**Document passage:**
Map of the Den gold fields and Ifracombe iron deposits, Tasmania
Creator: Piguenit, W. C. (William Charles), 1836-1914
Title: Map of the Den gold fields and Ifracombe iron deposits, Tasmania / W.C. Piguenit, del, ; A. Randall, litho Call Number MAP RM 1733
Created/Published [Hobart : Geological Survey, 1880?] Extent 1 map : col. ; 54.7 x 44.0 cm. Archives Office Tasmania

1854: appeal for Mrs Baily
Captain Edward Goldsmith's generosity in mounting appeals for public subscriptions to help women and their families to return to England when their husbands were terminally incapacitated or deceased was widely appreciated. In 1842 he raised a public subscription for charitable donations to aid Captain John Biscoe and family to return with him on board the Janet Izzat.  There were probably many more instances of offers of  a subsided passage on board his return voyages to London. In June and July 1854, in conjunction with the offertory funds of St Davids' and Trinity Churches, Captain Goldsmith launched an appeal to aid Mrs Baily and her six children to return to England. According to this record, her husband J. A. Baily had departed Hobart on 16th October 1852, never to be heard from again.

Archives Office Tasmania
Name: Baily, J A
Record Type: Departures
Rank: Cabin
Departure date: 16 Oct 1852
Departure port: Hobart
Ship: Dart
Bound to: Geelong
Record ID: NAME_INDEXES:519302
Resource: CUS36/1/141

So, in June and July, 1854, this appeal to assist Mrs Baily and her six children return to England appeared in the Hobart Courier. It concerned the disappearance of her husband, Mr J. A. Baily "for sixteen years a Clerk in the Probation Department" (i.e. in VDL/Tasmania) who had departed Hobart on board the Dart for Geelong in October 1852, bound for the Californian goldfields. The notice stated that it was almost certain he had perished with "a party of Mexicans whom he joined in a mining expedition".

Captain Goldsmith's appeal for Mrs Baily
Source: Hobart Courier 14th July 1854

It was at Captain Edward Goldsmith's suggestion that a public subscription be raised to aid Mrs Baily and family. He had donated £5 to the subscription fund and organised the passage for them on board the barque Cornhill. If they did depart on the Cornhill, which cleared out on 7th July 1854, they must have been the eight persons sailing in steerage, as only cabin passengers were named in this notice of 7th July):

Source: Colonial Times (Hobart, Tas. : 1828 - 1857) Fri 7 Jul 1854 Page 2 Shipping Intelligence.

**Data section:**

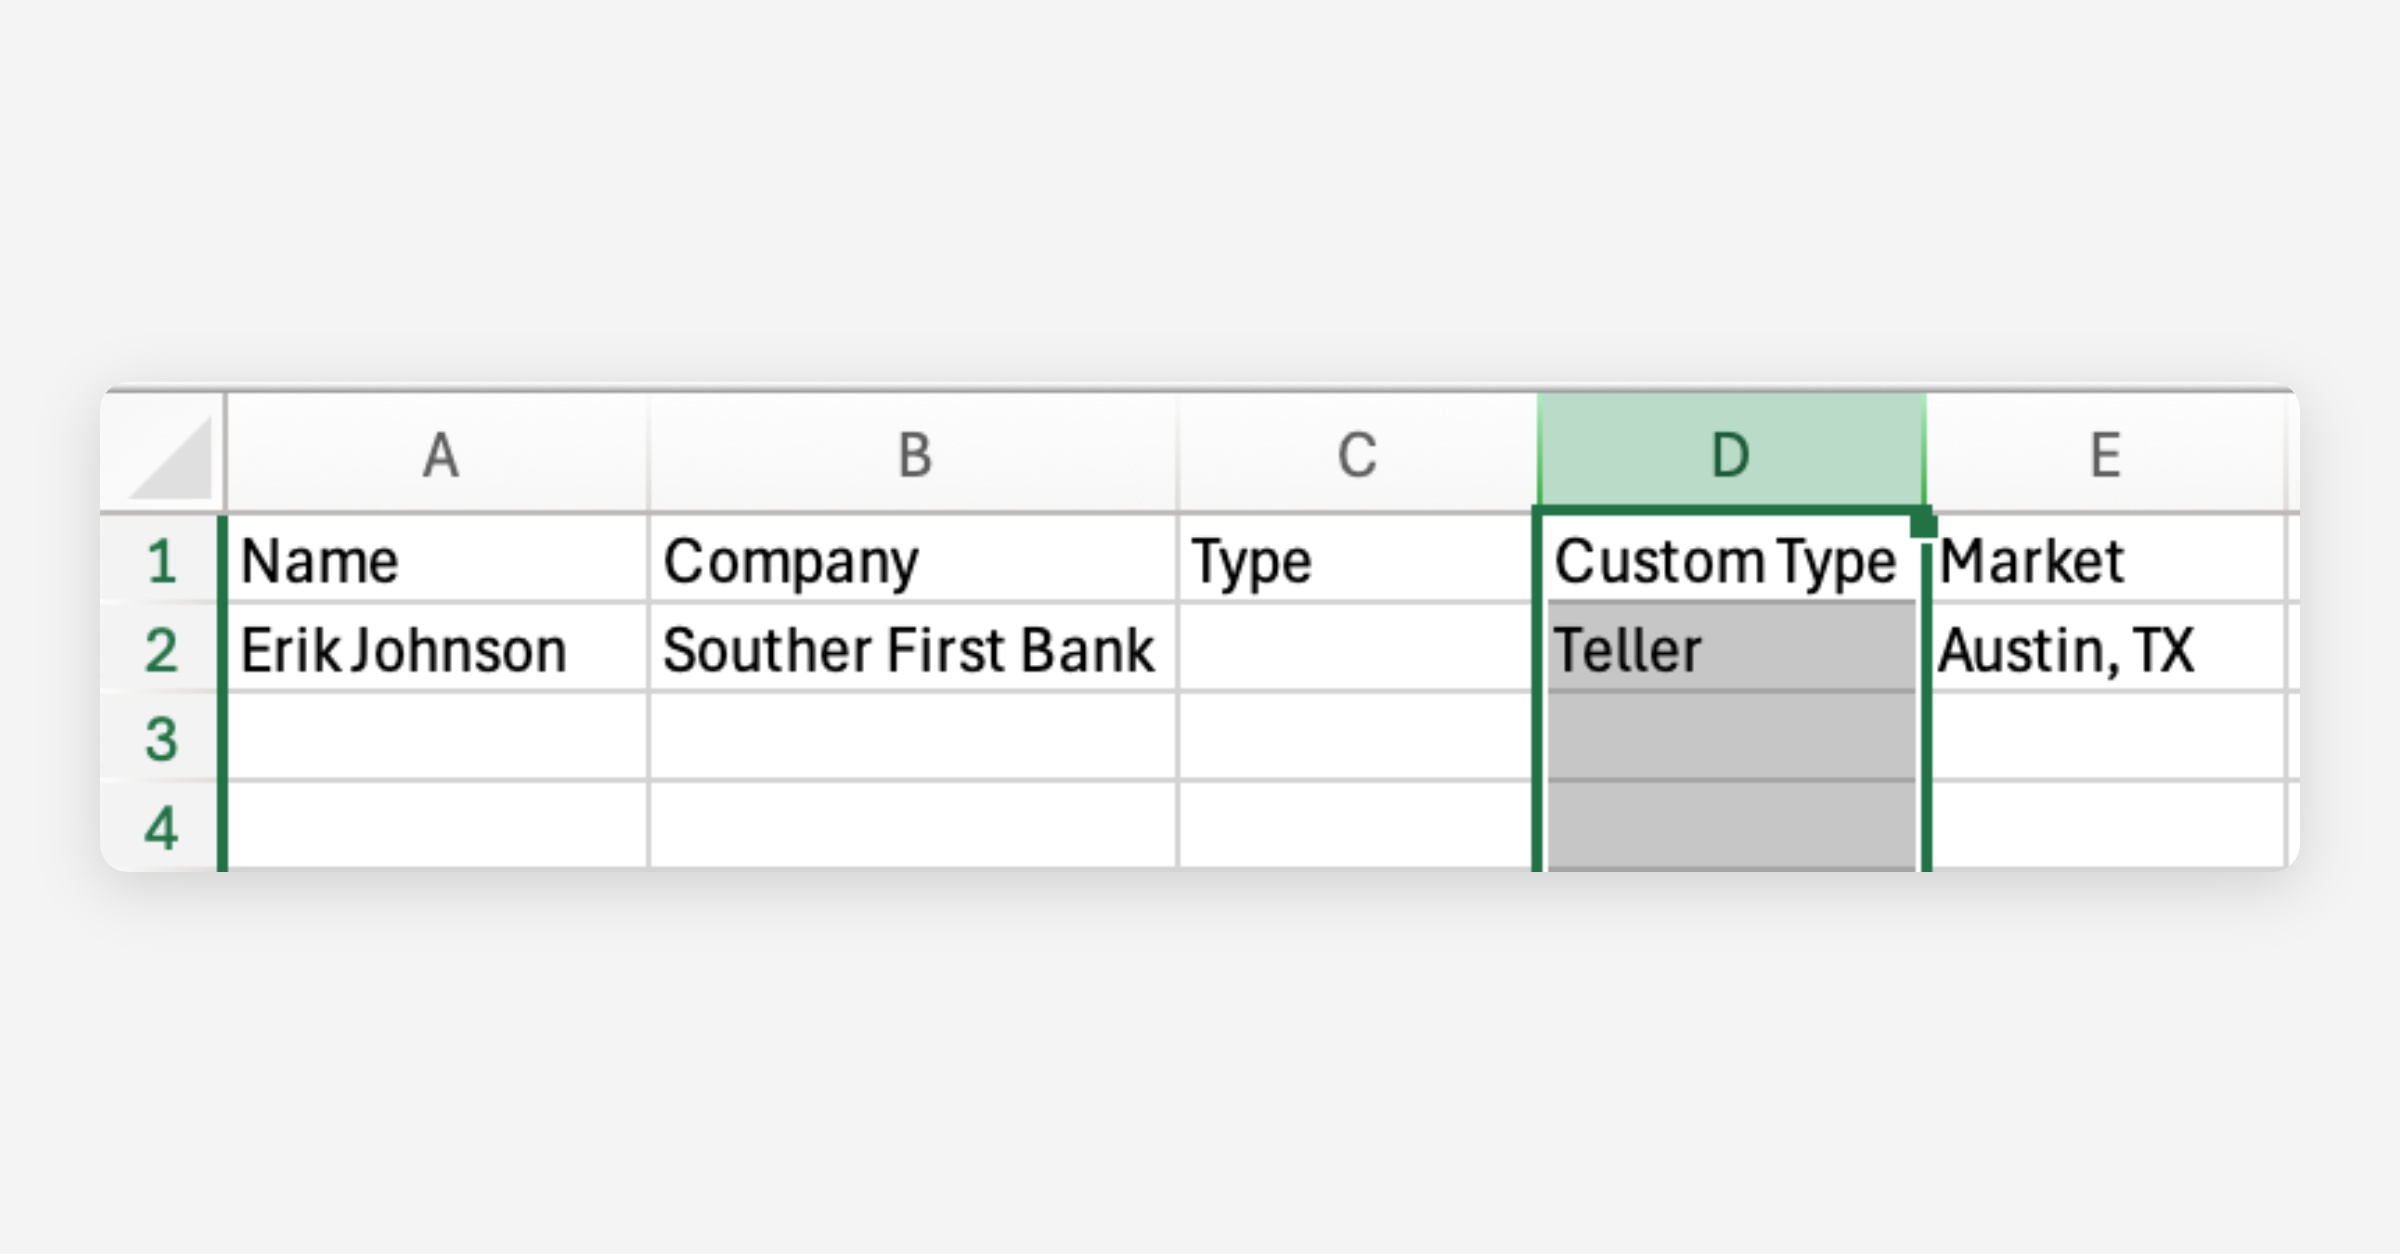Select the Austin, TX cell
The height and width of the screenshot is (1254, 2400).
pyautogui.click(x=2105, y=650)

**Tasks to complete:**
A: According to the passage on the appeal for Mrs Baily, how much did Captain Edward Goldsmith donate to the subscription fund?
B: Reproduce the stretch of the Mrs Baily appeal passage from "Captain Goldsmith's appeal" through "2 Shipping Intelligence.".
Rely only on the text to answer, not on the data.

**Task-by-task outputs:**
A: £5.

B:
Captain Goldsmith's appeal for Mrs Baily
Source: Hobart Courier 14th July 1854

It was at Captain Edward Goldsmith's suggestion that a public subscription be raised to aid Mrs Baily and family. He had donated £5 to the subscription fund and organised the passage for them on board the barque Cornhill. If they did depart on the Cornhill, which cleared out on 7th July 1854, they must have been the eight persons sailing in steerage, as only cabin passengers were named in this notice of 7th July):

Source: Colonial Times (Hobart, Tas. : 1828 - 1857) Fri 7 Jul 1854 Page 2 Shipping Intelligence.